The answer, I think, lies in Thomas Kuhn, the famous philosopher of science who wrote The Structure of Scientific Revolutions, in which he articulated a theory of science as being embedded in tradition. The scientific community operates within a received and established paradigm for understanding the world. When anomalies arise that the paradigm has trouble explaining, the community generally resists giving up the paradigm, until a sufficient crisis gives rise to a new paradigm that eventually supplants the old. The community undergoes a paradigm shift over time as some people are converted to the new paradigm, while stubborn holdouts eventually die off. His classic example is that of the Ptolemaic theory of the universe revolving around the earth, which was only slowly supplanted by the Copernican heliocentric model. The Ptolemists went through increasing gyrations to keep their model consistent with planetary observations. Note that Copernicus' theory, while clearly simpler, was not clearly better at explaining the phenomena (at least until Kepler later improved it). The choice of which theory is "better" cannot be proven in any objective context. There is a largely unacknowledged amount of aesthetics involved. The competing paradigms are ultimately "incommensurable". As Kuhn says, "The competition between paradigms is not the sort of battle that can be resolved by proof."

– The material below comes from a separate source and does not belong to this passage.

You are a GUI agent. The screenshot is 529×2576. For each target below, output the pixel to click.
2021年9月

And so it is with Lincoln being gay (or Michelangelo or Shakespeare or whoever). I was struck reading Andrew Sullivan's defense about the arguments he made, often ending with "sound familiar?" or "ring a bell?". Yes. To me. And to Andrew, and to others who share (or at least truly understand) the coming out experience. But not necessarily to others who don't share that life experience or sensibility.
Kuhn uses the word "conversion" to talk about scientists accepting a new paradigm, suggesting the analogy with religious conversion. "Paradigm shift" and "conversion" are both words I find very appropriate to describe the process of "coming out". There was an "Aha!" moment when the lightbulb went on, and I looked back and suddenly understood earlier life experiences in a whole new way. It was a revelation. Why hadn't somebody told me I was gay sooner? It seemed so obvious in retrospect. Conversion is exactly the right word for such an experience. While I can remember how I used to think, post-conversion it is simply no longer possible to think that way. The new way of seeing the world is clearly right, and everything is reinterpreted in the new light.

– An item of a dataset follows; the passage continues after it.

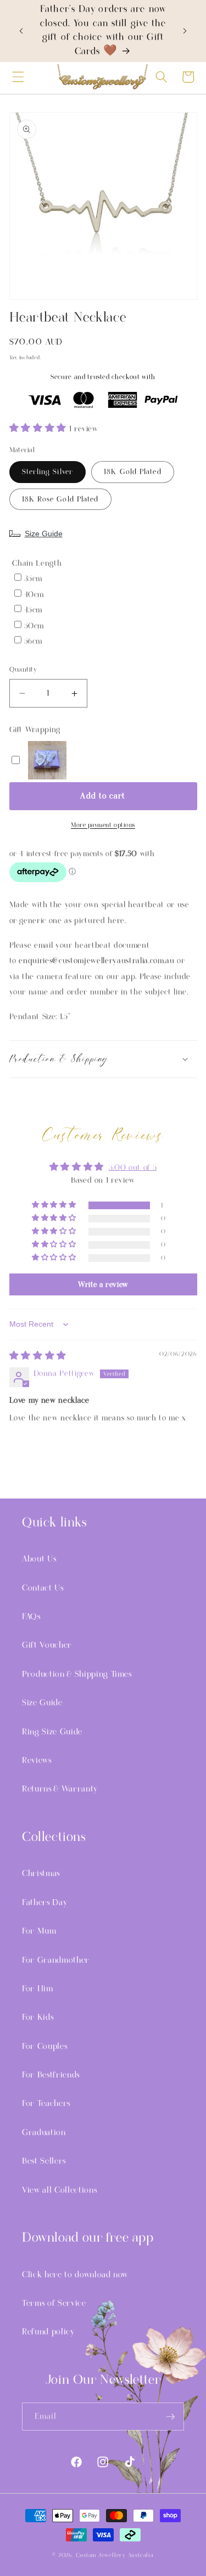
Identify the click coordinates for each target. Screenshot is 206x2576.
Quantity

The coming out "paradigm shift" is the lens which provides a window into fellow homosexuals (our "gaydar"). I was keenly aware of this when studying Michelangelo in college, and coming to my own realization that he was gay. It was obvious to me. And yet it was dismissed by my professor - oh no, that was merely the Neo-Platonism of the time. Sheesh. Read the sonnets! His love for Vittoria Colonna was Platonic, his love for Tommaso Cavalieri was more. He loved her virtue and his physical beauty. It may be that Michelangelo's feelings for the handsome Roman knight were never physically acted on, but that doesn't deny the truth of what those feelings were. And I can recognize them clearly, because of my own experiences before coming out -- loving women in a certain way but without that physical element, craving the company of men without fully understanding why. As I learned of Michelangelo's life, there was that lightbulb-flash of recognition.
Can it be proved? No. The best we can do is to try to persuade others that this theory is a "better" explanation. As a cultural paradigm shift takes hold, in which more people are aware and sensitive to the gay experience (after all, even savvy straight people can acquire a "queer eye"), more people will recognize the better explanation for the facts. And they'll wonder how they could have ever thought differently.